Desde o início da Guerra do Afeganistão, em 1979, o país enfrenta instabilidade política devido à disputa de poder entre as diferentes etnias que o habitam. Em 2002, visando conter os conflitos e instaurar um governo democrático consolidado, a Organização das Nações Unidas (ONU) interveio no Afeganistão com operações de peacebuilding, ações baseadas em operações de paz. Em entrevista à Agência Universitária de Notícias (AUN), Victor Mendes, autor da dissertação de mestrado O reconhecimento de identidades coletivas pelas Nações Unidas nos processos de peacebuilding: uma análise a partir da Missão de Assistência das Nações Unidas no Afeganistão (Unama) entre 2002 e 2021, orientada pelo professor Arthur Giannattasio e defendida no Instituto de Relações Internacionais (IRI) da USP, deu detalhes sobre a relação entre o reconhecimento da diversidade de uma população e a eficácia dos processos da ONU.
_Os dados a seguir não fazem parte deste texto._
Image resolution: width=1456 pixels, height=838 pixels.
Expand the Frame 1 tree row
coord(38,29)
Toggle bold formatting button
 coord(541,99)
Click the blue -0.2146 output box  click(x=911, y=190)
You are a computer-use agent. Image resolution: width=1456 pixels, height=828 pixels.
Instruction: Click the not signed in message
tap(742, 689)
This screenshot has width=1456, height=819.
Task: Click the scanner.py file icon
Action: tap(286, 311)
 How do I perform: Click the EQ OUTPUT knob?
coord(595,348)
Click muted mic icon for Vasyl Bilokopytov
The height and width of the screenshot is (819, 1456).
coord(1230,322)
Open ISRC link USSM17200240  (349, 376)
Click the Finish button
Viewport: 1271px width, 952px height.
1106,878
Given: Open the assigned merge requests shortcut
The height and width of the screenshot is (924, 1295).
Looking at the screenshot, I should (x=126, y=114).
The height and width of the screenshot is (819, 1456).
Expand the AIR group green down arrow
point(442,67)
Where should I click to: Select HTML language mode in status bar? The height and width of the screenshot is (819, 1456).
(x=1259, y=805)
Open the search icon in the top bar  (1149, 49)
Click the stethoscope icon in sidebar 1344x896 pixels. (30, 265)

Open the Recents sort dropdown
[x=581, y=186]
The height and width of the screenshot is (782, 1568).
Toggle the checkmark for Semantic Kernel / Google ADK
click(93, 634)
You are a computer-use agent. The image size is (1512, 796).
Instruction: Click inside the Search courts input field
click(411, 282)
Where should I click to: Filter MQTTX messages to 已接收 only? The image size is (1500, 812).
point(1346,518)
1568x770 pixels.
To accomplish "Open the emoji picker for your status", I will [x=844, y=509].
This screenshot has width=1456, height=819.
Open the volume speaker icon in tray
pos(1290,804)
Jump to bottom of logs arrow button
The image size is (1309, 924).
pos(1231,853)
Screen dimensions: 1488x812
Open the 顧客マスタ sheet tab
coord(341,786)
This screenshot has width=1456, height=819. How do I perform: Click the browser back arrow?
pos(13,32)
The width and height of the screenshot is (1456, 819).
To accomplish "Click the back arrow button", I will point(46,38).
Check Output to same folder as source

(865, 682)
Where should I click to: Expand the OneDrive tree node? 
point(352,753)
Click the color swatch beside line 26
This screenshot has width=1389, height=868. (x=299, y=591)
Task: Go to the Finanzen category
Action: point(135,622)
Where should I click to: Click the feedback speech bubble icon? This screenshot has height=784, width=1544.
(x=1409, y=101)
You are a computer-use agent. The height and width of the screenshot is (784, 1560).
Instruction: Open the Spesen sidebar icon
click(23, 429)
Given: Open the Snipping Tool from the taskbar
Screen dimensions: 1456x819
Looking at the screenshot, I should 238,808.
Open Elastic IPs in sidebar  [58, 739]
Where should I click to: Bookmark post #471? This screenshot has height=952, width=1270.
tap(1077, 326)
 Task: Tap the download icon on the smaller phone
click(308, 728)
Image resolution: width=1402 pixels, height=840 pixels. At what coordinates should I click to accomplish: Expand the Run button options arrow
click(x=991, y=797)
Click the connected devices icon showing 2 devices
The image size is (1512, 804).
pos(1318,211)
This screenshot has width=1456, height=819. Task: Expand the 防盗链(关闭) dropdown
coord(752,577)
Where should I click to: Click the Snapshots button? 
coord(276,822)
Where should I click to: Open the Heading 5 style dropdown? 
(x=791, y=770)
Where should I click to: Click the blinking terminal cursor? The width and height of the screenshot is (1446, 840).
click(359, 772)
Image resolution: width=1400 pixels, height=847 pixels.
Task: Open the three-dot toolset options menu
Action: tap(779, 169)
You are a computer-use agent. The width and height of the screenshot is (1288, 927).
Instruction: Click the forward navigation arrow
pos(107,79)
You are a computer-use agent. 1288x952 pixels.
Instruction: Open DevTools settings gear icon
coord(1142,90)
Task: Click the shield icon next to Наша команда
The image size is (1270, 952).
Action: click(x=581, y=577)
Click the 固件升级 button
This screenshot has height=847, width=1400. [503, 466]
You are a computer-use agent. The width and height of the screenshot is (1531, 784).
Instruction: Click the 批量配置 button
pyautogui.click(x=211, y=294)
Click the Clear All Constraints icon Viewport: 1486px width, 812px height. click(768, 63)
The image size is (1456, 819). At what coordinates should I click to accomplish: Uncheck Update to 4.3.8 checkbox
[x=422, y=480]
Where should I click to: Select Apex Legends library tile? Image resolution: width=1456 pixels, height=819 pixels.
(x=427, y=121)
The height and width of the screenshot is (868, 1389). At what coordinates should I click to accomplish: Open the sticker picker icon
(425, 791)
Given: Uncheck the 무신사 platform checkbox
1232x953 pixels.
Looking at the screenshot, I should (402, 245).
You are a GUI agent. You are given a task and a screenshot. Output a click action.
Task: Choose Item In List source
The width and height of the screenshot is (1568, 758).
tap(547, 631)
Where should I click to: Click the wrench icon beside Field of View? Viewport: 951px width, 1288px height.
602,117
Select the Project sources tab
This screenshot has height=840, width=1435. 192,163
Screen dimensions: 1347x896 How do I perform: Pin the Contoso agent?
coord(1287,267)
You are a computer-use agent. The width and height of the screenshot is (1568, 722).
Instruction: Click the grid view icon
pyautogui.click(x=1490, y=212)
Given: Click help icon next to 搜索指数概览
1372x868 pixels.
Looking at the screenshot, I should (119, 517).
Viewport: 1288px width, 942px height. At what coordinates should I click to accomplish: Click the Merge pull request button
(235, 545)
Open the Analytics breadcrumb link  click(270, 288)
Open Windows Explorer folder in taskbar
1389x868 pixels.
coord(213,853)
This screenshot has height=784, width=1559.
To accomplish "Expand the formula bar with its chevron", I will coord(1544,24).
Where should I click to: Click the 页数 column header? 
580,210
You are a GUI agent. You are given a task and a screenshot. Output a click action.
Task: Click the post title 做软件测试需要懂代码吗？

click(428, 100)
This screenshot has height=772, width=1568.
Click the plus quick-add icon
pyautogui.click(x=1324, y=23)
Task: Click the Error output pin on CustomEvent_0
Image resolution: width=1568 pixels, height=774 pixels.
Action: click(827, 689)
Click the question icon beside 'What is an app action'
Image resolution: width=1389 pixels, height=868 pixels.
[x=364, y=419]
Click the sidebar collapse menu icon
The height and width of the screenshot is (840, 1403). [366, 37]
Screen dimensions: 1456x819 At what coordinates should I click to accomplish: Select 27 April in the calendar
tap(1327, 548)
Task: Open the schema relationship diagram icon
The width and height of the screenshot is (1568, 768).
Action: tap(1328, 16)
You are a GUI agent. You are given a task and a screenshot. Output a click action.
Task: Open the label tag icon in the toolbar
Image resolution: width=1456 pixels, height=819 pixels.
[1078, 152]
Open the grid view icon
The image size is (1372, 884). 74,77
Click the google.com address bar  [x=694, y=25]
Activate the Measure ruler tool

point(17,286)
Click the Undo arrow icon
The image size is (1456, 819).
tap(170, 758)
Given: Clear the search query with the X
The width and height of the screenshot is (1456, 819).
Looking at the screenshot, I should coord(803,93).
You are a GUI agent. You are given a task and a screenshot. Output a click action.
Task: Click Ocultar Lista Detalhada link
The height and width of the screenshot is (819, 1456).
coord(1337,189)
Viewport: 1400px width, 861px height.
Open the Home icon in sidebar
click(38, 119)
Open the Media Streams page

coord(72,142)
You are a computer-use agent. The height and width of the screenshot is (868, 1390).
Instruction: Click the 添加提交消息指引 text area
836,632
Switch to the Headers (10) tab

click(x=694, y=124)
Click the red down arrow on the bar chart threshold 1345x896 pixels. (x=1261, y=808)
As operações das Nações Unidas
Inicialmente, as atividades da ONU consistiam em procedimentos para remediar conflitos entre dois Estados e garantir o cumprimento dos acordos de paz. A partir da década de 1990, no entanto, as guerras assumiram um novo formato, compreendendo motivações como a disputa pelo controle político entre grupos étnicos que habitam um país.
É nesse contexto que surge o conceito de peacebuilding. “Ele corresponde às operações em que a ONU está presente, não só para vistoriar o andamento da paz, como também assume funções civis e armadas para tentar endereçar [identificar as origens] as raízes da violência daquele país e, de alguma maneira, construir a paz”, explica Victor.
Tal processo é acompanhado por práticas de statebuilding, que visam reconstruir o Estado e instituir um governo centralizado. “Existe um paradigma na ONU de que a solução para a paz é a reconstrução do Estado, da integridade territorial desse país, e instituir uma democracia e uma economia liberal, porque só isso seria o suficiente para resolver o problema”, aponta o pesquisador.
No entanto, casos como o do Afeganistão, em que a guerra persiste após a intervenção, abrem margem para o surgimento do local ownership, uma literatura crítica que aponta para a importância de envolver a população local no processo. “Quando um país tem diversos grupos étnicos, eles e algumas práticas culturais devem ser considerados para que o Estado construído seja legitimado. Caso contrário, cria-se um modelo que não irá funcionar, porque as pessoas não estão acostumadas e, então, vão tentar sabotar ou deslegitimá-lo”, afirma Mendes..
O caso afegão
A intervenção das Nações Unidas em território afegão teve início após a queda do governo Talibã, em 2002, com a invasão dos Estados Unidos no país, e continua até os dias atuais. O grupo fundamentalista islâmico, formado no contexto da Guerra do Afeganistão, retornou ao poder em 2021, com a retirada das tropas norte-americanas.
Apesar do trabalho da ONU para a formação de um Estado único e democrático, os conflitos entre as diferentes etnias do Afeganistão impedem que o sistema seja consolidado. “Não dá para falar em unificar a população, sendo que alguns grupos são perseguidos. Quando a ONU tenta unificar surge um problema, porque a perseguição entre etnias e as diferenças vão continuar”, explica Victor.
Questionado sobre a reformulação do peacebuilding, o pesquisador explicou que os Estados membros da ONU são os responsáveis por aceitá-la ou não. “Nos últimos anos, houveram muitas iniciativas de tentar remodelar o peacebuilding, inclusive com críticas a como estava sendo feito, mas é necessário, antes de qualquer coisa, que exista vontade política dos Estados para que isso aconteça”.